_TEXTE PRÉSENTÉ_.

=======

En outre, si la volonté de déstabiliser le spectateur est visible, elle n’est cependant pas palpable et cela est bien dommage. Pas palpable car trop peu d’éléments sont distillés pour réellement perdre le spectateur. Seul le personnage principal est perdu et nous ne faisons que suivre ses pérégrinations en essayant d’anticiper ce qui va arriver par la suite. Or, nous ne devrions pas être en mesure d’anticiper ce qui est à venir dans ce genre de mise en abîme. Nous devrions être perdus au même titre que notre héros est perdu.

Il faut toutefois replacer les choses dans leur contexte : le scénario K.O. n’est pas mal écrit. Sa faiblesse réside principalement dans les inégalités entre les moments passionnants et ceux qui semblent s’éterniser. Il est donc regrettable qu’un scénario au postulat si prometteur n’ait pas pleinement profité de son potentiel de déstabilisation. Il faut également souligner que même si la déstabilisation du spectateur n’est pas constante, la fin nous laisse tout de même dans un état de doute quant à ce qu’il vient de se passer.

=======

_EXTRAITS DES DONNÉES_.
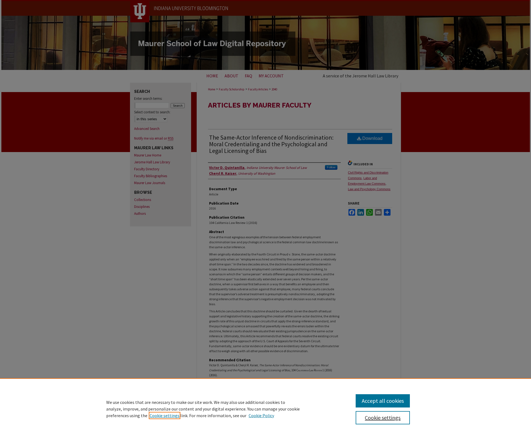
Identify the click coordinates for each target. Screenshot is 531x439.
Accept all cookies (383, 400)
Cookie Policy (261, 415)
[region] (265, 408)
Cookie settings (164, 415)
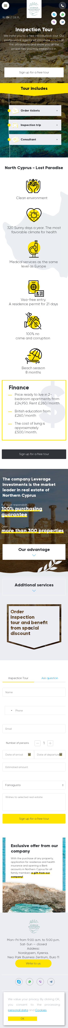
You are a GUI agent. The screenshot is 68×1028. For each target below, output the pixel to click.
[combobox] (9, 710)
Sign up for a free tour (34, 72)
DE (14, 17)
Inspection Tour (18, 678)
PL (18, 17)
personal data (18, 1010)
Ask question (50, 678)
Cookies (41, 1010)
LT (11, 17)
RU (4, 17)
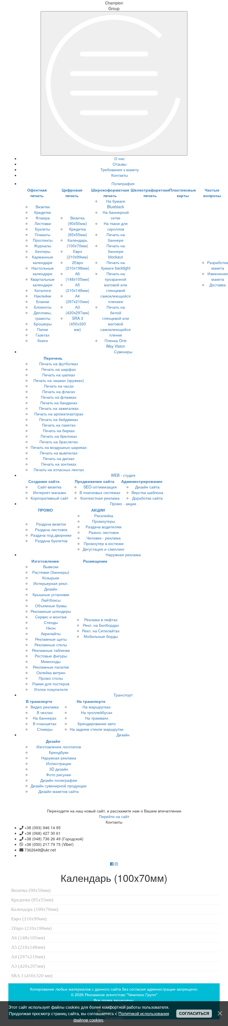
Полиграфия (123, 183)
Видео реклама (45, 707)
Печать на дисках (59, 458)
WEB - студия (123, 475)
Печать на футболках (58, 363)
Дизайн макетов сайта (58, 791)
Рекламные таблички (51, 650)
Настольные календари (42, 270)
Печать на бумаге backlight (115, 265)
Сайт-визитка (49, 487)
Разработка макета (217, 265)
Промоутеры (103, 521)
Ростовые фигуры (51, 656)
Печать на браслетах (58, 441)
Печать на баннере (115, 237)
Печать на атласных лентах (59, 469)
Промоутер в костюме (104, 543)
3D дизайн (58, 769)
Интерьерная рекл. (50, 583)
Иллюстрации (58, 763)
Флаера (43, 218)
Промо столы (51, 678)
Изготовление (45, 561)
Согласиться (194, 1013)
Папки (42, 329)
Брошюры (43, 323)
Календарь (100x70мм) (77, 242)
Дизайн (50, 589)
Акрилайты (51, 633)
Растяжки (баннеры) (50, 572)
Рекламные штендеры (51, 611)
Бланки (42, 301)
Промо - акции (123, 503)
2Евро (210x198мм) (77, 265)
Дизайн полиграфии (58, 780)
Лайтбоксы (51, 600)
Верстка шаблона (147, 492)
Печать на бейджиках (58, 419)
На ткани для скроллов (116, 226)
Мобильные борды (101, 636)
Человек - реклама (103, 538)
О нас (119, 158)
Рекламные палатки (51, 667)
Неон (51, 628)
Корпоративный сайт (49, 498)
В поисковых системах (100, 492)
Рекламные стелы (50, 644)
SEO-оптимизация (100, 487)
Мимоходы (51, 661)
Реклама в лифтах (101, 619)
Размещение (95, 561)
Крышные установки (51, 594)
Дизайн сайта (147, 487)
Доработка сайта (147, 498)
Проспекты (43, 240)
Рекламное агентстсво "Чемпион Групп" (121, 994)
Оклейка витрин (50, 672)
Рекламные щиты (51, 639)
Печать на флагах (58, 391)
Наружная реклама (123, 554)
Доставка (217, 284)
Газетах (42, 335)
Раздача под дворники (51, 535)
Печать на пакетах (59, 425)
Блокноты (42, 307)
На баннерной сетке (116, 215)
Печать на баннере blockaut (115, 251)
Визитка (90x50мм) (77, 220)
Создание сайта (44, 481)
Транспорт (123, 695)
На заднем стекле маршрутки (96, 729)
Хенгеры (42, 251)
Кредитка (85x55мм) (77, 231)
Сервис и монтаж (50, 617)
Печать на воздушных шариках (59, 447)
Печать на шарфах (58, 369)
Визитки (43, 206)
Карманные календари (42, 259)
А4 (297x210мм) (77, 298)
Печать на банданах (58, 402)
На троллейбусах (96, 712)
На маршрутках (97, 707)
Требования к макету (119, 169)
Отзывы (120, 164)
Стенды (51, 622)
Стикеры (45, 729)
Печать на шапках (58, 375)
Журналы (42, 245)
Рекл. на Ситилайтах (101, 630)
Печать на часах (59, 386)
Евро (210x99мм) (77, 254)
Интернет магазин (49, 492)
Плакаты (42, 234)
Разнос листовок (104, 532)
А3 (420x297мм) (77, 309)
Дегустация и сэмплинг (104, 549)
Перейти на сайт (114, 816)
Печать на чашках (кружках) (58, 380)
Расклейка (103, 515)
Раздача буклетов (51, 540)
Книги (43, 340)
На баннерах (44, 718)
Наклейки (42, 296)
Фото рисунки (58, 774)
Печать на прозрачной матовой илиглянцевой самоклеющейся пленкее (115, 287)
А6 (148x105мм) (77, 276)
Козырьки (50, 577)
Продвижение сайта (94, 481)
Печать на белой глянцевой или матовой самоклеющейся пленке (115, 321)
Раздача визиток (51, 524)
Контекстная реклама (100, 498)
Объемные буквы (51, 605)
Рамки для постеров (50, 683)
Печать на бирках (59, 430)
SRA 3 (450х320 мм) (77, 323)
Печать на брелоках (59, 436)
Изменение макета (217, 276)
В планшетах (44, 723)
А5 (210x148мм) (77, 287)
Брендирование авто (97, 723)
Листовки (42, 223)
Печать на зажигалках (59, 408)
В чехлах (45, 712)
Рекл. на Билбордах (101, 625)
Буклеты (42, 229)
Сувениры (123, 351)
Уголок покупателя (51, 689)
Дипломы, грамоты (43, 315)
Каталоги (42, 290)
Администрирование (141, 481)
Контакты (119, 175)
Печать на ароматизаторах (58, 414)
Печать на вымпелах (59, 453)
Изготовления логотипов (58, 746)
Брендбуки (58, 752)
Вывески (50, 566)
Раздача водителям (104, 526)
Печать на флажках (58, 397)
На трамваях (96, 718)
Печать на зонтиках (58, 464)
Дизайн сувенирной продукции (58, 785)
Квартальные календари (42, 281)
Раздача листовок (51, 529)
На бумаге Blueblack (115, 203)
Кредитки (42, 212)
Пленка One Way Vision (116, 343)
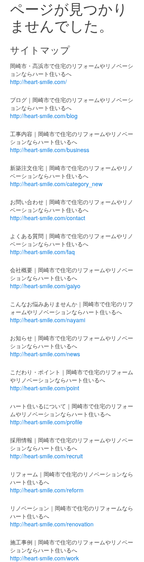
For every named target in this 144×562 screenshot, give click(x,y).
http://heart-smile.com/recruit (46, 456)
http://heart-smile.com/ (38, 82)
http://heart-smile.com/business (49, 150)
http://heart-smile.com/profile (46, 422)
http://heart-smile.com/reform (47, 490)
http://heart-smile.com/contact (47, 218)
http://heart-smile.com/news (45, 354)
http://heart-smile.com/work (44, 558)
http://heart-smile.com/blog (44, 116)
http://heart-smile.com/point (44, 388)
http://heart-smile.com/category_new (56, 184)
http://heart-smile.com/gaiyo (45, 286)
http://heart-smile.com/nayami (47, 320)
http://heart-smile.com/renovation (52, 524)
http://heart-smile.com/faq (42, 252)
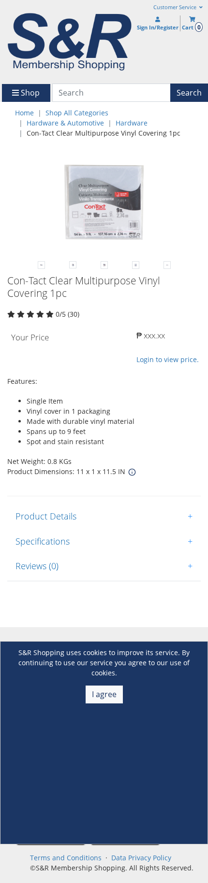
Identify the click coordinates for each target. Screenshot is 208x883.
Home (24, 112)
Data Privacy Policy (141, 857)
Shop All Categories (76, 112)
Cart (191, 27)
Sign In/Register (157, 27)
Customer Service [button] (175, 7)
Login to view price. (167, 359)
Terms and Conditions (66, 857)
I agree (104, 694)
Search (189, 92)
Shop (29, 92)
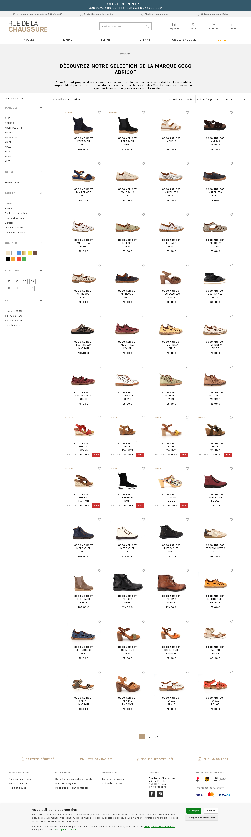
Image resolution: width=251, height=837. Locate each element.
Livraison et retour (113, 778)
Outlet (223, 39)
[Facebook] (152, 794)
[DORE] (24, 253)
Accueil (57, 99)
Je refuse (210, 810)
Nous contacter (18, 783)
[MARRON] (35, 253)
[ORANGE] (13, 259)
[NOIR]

=======

_CONSIGNES_.
[A] Indiquez si chacune des affirmations suivantes concorde avec le texte sur le scénario K.O., en justifiant par une citation exacte de ce texte. (i) Le spectateur est aussi perdu que le personnage principal. (ii) Le scénario est jugé mal écrit. (iii) La fin laisse le spectateur dans le doute.
[B] Rédigez la suite du texte sur le scénario K.O., en reprenant après sa dernière phrase.

_CORRIGÉ_.
[A]
(i) Non : « Seul le personnage principal est perdu ».
(ii) Non : « le scénario K.O. n’est pas mal écrit ».
(iii) Oui : « la fin nous laisse tout de même dans un état de doute quant à ce qu’il vient de se passer ».

[B]
Une réalisation sobre portée par des acteurs inégaux 

Malheureusement là encore, il faut parler d’inégalité (bonjour la redondance…). Ceci est important à souligner concernant les acteurs. La première chose à dire est que Laurent Laffite est particulièrement crédible dans ce rôle de salaud voyant son monde s’effondrer juste sous ses pieds. Si le sociétaire de la Comédie Française n’a pas toujours été convaincant dans le registre comique, force est de constater que le drame lui convient à merveille et que cela permet à tout son charisme de s’exprimer. C’est donc un vrai plaisir de suivre ses errances durant l’intégralité du film. Il en va de même pour Pio Marmaï (toujours convaincant quel que soit le registre) et pour Chiara Mastroianni, débordante d’élégance et faisant passer un nombre incalculable d’émotions.

Chiara Mastroianni, Laurent Lafitte
Chiara Mastroianni et Laurent Lafitte

Toutefois, le reste des acteurs n’est pas forcément à la hauteur des enjeux qui nous sont présentés. Alternant entre le sur-jeu ou des émotions mal retranscrites, certains seconds rôles semblent trouver difficilement leur registre. Il ne s’agit cependant que d’une anicroche, pas particulièrement dommageable pour suivre ces personnages.

Enfin concernant la réalisation, celle-ci se veut simple et efficace. La mise en scène se met au service de l’histoire par des plans tantôt esthétisés, tantôt simples, mais toujours dans une optique de suspens et parfois de déstabilisation (dont un plan aérien particulièrement réussi et déstabilisant). Rien de particulier à dire donc sur la réalisation, si ce n’est que celle-ci fonctionne très correctement dans le récit.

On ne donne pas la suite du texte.